Be His Peace: Inside the Home of The Black Man and The Strong Black Woman
In the beginning of my marriage; my mouth would say one thing, while my actions said something different. My mouth said I was ready for my husband to lead and to take my place as the supportive backbone, but my actions said, “I got this.”
For many years, I was the head of my household and when I remarried the shift was hard. Let me be real here; it still is at times. I was used to calling all the shots, making all the decisions, along with disciplining and rewarding the children. I had no one to answer to or assist in making the decisions that would affect how things played out in my home. Because of past decisions that caused hurt and harm, I was very protective and guarded. I struggled with falling back and letting my husband lead.

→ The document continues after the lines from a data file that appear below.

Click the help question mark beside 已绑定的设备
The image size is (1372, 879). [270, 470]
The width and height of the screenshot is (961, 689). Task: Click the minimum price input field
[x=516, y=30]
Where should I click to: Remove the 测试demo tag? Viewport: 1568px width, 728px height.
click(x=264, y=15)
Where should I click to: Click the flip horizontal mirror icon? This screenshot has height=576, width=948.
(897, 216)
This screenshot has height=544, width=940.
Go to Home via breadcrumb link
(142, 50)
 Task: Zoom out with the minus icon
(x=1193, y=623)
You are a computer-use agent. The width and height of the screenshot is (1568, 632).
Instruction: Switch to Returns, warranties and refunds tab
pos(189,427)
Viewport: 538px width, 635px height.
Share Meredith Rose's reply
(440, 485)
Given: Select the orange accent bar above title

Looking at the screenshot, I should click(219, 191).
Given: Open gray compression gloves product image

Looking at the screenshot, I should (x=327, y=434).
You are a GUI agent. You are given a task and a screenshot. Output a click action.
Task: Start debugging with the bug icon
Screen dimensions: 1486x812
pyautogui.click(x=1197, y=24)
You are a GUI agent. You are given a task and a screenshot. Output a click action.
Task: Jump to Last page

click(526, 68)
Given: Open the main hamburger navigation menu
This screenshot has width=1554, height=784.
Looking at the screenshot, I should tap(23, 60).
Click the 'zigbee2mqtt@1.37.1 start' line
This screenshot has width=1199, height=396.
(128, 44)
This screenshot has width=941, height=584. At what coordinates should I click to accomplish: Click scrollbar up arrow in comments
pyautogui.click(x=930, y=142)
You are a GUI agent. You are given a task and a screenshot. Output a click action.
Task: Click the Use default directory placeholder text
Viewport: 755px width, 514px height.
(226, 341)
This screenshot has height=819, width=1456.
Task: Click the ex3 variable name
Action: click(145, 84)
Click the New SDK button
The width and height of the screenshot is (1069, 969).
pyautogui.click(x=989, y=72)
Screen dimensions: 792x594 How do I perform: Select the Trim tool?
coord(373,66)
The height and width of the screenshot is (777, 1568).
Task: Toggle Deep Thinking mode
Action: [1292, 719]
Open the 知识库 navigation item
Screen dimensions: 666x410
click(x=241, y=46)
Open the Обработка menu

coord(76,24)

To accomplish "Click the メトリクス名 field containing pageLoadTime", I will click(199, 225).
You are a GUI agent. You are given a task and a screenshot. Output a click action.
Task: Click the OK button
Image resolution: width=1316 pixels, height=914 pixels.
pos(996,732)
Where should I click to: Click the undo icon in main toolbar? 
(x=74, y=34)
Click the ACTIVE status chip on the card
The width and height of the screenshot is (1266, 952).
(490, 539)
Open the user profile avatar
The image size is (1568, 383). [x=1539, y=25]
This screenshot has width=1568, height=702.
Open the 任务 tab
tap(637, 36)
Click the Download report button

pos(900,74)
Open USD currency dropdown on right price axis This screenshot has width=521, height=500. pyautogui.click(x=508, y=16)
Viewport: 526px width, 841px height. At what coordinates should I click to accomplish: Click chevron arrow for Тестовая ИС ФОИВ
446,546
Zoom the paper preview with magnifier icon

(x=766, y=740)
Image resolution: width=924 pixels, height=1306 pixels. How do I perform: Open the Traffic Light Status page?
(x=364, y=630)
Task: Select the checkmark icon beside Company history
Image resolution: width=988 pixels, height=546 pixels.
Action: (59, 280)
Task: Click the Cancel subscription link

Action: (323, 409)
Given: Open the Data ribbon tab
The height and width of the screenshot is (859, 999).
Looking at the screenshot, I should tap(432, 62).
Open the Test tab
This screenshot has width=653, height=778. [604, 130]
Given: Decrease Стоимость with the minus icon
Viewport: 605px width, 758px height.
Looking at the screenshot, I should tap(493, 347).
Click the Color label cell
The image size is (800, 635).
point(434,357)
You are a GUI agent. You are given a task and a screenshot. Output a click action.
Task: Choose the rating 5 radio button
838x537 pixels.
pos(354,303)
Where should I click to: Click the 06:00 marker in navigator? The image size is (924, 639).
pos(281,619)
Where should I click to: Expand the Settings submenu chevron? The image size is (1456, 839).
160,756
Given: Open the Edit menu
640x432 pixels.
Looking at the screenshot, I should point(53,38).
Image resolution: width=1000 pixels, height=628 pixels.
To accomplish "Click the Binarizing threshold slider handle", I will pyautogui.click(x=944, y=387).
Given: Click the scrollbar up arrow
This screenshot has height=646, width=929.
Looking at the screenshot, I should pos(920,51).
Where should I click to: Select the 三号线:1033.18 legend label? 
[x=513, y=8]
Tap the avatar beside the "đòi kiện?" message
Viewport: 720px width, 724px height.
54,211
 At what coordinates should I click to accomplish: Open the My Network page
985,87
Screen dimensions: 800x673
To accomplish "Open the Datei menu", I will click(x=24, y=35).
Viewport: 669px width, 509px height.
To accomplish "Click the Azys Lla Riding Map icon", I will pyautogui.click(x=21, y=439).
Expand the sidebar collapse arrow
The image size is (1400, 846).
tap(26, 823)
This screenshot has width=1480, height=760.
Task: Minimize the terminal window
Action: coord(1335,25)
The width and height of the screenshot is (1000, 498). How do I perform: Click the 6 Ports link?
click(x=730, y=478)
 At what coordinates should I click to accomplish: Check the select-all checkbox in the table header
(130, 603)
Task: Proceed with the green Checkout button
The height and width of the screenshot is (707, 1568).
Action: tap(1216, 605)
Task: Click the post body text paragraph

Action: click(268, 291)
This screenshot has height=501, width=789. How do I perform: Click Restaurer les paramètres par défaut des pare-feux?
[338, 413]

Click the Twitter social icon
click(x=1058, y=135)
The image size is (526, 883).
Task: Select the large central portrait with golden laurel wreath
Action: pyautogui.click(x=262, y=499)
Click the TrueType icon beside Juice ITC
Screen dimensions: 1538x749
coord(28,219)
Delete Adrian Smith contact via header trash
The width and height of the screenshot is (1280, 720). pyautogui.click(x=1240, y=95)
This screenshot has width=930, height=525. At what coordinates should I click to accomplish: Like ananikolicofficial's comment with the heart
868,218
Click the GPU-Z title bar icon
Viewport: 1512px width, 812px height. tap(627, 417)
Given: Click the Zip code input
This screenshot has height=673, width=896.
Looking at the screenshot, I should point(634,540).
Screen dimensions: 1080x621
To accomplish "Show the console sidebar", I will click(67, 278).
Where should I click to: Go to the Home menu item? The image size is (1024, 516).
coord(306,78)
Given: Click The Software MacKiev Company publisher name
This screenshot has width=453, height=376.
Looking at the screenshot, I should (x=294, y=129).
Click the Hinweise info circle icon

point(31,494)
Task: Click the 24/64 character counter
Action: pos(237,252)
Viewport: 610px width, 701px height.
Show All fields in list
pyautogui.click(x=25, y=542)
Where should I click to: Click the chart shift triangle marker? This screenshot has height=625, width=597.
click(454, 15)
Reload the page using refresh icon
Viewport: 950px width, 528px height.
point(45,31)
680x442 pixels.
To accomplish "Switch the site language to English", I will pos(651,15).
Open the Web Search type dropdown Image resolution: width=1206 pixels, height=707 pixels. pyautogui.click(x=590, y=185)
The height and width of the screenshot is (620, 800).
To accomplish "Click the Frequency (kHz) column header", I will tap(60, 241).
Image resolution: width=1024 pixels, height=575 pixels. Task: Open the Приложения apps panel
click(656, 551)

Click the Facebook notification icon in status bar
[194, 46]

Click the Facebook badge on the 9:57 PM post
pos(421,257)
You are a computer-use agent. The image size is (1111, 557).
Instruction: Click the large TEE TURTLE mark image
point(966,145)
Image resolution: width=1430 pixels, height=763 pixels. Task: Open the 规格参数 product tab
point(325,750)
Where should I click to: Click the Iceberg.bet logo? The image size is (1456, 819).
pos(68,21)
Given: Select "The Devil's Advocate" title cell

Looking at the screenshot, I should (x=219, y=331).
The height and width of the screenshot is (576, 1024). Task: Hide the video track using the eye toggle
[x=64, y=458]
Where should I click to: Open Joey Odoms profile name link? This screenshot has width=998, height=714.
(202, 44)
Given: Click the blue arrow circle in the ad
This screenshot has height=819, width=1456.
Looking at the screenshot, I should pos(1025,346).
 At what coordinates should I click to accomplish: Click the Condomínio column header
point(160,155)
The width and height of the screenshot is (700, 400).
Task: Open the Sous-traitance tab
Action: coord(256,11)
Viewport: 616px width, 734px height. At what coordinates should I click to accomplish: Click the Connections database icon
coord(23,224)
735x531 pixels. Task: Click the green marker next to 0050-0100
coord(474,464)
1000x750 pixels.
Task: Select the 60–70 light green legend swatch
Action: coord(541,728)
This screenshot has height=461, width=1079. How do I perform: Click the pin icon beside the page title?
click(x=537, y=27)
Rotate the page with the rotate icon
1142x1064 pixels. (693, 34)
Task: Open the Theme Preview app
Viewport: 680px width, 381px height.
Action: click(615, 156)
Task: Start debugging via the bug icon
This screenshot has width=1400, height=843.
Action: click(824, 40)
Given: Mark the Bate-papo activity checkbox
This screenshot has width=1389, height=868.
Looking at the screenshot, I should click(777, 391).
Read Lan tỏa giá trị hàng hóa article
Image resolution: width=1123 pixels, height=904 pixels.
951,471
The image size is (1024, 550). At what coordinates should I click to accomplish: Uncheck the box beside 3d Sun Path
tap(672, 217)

Speaking with other women, I found one commonality. We start to feel some type of way when we hear the words “submissive” or “help meet.” Some people think that it makes you weak or “soft” when submitting to your husband. Because women have had to step into the place of head of household, it is an unfamiliar place to be the help meet. Women are often criticized for letting their husband take the lead but, biblically the man is responsible for his family and will be held accountable.
Let’s make it clear; being the head of household, is not being a dictator. It does not mean that the woman has no say in making decisions or even taking the lead in some situations. It means that we are in this thing together. It means that we must let go of pride and past hurts, and allow our husband to be the head of our household.
Trust me ladies, I know it can be difficult; especially when our husbands have not always made the right decisions, and it caused a ripple effect of chaos. This is when we must shift gears. There is a line in one of my favorite movies, My Big Fat Greek Wedding, “The man is the head, but the woman is the neck.” Please note, this is not to be used to manipulate, but to help guide.
So much has been going on this year, to include reports of the divorce rate rising. The quick shift of being quarantined, and layoffs right behind put a huge strain on most households. The rise in police brutality, especially towards our Black men added fuel to the fire that continues to burn ferociously.
In this current climate, our men have been beaten up enough. We should make our homes a safe place for them, a place of solace. How can we do this? Here are a few tips:
•Before we start with the complaints, ask him how he is doing. Yes, we may have had a long and hard day, but check on him first.
•When bringing a complaint, bring a solution. This is not just for our household; we should be using this in every area of our life.
• Remind him of how great he is. Speak life to him. Think of how good it makes you feel when getting a compliment and double that for him.
•Tell him how much you appreciate him. We often take for granted the everyday gestures that allow our homes to run. A little appreciation goes a long way.
•Respect your man. Although you may not agree with him, you should never belittle or berate him. They get enough of that from the world.
•Learn his love language and speak it often. Men and women speak different languages all together; so, dig deeper, learn his love language, and its specific dialect.
•Set “alone time,” and stick to it. Make him a priority and make it fun. We get so caught up with our jobs, kids, and other things that we often leave them on the back burner.
•Let intimacy start before you get to the bedroom. Flirt, wear his favorite scent, a gentle touch, a sweet kiss… give him something to look forward to later on.
•Pray for him. Prayer is your greatest weapon of all.
To sum it all up; treat him how you would like for him to treat you, and double up on it. Let him be happy to come home and be home. With all that is going on the other side of the door; let it stay outside. Laugh often and love hard!